Understanding electrochemical stability of Cu⁺ on zeolite modified electrode with Cu-ZSM5

In the present work the system Cu-ZSM5 was prepared by aqueous ion-exchange method from zeolite H-ZSM5. The solids were characterized by X-ray diffraction, nitrogen physisorption, temperature-programmed reduction with hydrogen (TPR-H₂) and electron paramagnetic resonance (EPR). These porous materials were mixed with poly (methacrylic acid methyl ester) and methyl acrylate (MA), and immobilized on a glassy carbon electrode in order to obtain the so-called zeolite-modified electrode (ZME). The as-prepared electrodes were characterized by infrared spectroscopy and electrochemical techniques as cyclic voltammetry and chronocoulometry. The presence of copper in the zeolite was confirmed by TPR-H₂. The XRD results indicate not important structural changes in the zeolite ZSM5 due to copper incorporation. The EPR spectroscopy showed that copper in Cu-ZSM5 is as isolated form of Cu ²⁺ ions. The results of nitrogen physisorption suggest that the Cu²⁺ cations are occupying the exchange sites in zeolite ZSM5. On the other hand, the IR spectroscopy revealed the presence of C O and C C groups in the mixture Cu-zeolite/polymer.
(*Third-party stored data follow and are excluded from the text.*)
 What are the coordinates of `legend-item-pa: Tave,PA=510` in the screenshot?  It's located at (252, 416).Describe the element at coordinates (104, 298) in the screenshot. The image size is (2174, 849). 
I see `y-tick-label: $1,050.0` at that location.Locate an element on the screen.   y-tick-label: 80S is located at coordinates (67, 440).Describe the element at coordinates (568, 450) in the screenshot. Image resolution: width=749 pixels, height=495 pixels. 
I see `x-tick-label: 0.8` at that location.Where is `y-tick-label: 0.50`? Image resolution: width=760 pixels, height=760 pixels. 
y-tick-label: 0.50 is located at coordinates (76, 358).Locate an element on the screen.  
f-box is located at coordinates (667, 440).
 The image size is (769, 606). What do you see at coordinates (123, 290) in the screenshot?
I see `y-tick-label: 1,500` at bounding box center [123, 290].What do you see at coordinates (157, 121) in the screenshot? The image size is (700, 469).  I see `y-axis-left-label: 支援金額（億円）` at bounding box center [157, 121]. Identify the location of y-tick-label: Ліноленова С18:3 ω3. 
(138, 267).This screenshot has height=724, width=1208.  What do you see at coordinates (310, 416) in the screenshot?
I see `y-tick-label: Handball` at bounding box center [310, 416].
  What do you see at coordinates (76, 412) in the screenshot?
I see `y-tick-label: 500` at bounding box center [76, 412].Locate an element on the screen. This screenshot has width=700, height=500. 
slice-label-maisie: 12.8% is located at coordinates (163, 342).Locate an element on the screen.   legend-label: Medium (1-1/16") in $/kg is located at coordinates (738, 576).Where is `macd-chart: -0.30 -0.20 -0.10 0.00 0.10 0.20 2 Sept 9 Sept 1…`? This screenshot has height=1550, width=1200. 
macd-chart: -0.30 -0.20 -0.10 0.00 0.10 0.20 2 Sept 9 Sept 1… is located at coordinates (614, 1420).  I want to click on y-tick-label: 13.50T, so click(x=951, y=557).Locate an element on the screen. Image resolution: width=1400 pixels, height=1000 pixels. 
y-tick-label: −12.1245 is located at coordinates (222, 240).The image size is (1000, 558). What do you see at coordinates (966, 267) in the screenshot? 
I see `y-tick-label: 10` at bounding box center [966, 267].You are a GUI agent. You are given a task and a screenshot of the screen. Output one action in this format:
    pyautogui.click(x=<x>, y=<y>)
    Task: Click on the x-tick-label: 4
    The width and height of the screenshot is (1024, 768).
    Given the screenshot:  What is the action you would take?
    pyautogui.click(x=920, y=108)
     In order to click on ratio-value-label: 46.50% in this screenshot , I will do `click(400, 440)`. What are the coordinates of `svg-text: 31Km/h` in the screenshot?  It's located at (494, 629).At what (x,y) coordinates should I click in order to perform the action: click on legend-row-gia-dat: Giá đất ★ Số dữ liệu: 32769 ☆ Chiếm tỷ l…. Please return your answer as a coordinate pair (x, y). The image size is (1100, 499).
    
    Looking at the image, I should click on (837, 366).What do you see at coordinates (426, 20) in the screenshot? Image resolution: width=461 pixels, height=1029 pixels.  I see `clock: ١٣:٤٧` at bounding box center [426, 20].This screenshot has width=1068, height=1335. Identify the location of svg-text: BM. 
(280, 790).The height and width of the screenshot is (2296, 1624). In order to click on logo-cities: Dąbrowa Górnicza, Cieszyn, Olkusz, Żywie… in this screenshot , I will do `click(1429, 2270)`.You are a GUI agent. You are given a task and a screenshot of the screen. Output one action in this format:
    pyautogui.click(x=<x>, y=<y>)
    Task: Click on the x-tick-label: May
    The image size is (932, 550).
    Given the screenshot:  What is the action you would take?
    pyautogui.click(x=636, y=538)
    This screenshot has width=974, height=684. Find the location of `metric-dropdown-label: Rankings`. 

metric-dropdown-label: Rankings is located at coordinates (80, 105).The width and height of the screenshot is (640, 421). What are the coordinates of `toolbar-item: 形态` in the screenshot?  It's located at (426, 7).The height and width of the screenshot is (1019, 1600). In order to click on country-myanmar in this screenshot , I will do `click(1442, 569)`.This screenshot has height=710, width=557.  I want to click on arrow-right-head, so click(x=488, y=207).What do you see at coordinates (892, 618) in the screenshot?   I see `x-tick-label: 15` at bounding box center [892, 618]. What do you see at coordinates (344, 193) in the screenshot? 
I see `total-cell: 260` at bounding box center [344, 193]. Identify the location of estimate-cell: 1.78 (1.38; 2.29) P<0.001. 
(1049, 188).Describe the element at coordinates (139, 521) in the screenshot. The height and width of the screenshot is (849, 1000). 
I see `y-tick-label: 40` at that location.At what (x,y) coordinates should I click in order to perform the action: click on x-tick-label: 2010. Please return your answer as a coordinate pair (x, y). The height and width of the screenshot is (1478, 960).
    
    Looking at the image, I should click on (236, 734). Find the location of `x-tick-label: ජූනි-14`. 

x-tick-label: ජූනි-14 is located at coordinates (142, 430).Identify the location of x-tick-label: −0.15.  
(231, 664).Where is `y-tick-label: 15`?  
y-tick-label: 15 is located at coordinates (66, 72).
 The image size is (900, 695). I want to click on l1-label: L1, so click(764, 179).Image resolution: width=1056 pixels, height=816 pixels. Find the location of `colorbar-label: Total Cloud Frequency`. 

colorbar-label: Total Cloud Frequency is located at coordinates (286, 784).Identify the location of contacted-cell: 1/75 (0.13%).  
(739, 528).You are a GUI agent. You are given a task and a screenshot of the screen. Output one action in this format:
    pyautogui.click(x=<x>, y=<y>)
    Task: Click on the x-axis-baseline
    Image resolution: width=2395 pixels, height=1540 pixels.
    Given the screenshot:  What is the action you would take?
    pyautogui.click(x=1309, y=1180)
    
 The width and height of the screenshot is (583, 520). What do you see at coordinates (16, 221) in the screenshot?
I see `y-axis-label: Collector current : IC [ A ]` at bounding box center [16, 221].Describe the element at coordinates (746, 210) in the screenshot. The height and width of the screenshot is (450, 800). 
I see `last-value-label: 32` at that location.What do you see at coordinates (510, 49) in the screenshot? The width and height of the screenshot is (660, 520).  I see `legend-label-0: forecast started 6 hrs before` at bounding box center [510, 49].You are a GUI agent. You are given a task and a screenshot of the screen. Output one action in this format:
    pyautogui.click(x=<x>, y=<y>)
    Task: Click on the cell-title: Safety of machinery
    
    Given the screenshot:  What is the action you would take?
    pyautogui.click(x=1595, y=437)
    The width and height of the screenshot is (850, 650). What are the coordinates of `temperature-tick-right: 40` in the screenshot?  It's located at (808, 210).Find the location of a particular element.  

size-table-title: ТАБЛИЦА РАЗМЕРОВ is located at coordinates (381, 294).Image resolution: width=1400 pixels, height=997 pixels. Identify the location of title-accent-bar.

The electrochemical profiles showed that reduction of Cu²⁺ to Cu⁰ occurs by two steps in presence of chloride due to stabilization of Cu⁺. The influence of anion in the electrolyte suggests that the redox processes Cu²⁺ to Cu ⁺ and Cu⁺ to Cu⁰ occurs on the zeolite-modified electrode even at nitrate- and sulfate-based solutions at the glassy carbon/zeolite interface. This stabilization is mainly associated to the interactions between Cu⁺ and C C group and the zeolite framework acting as "electron reservoir".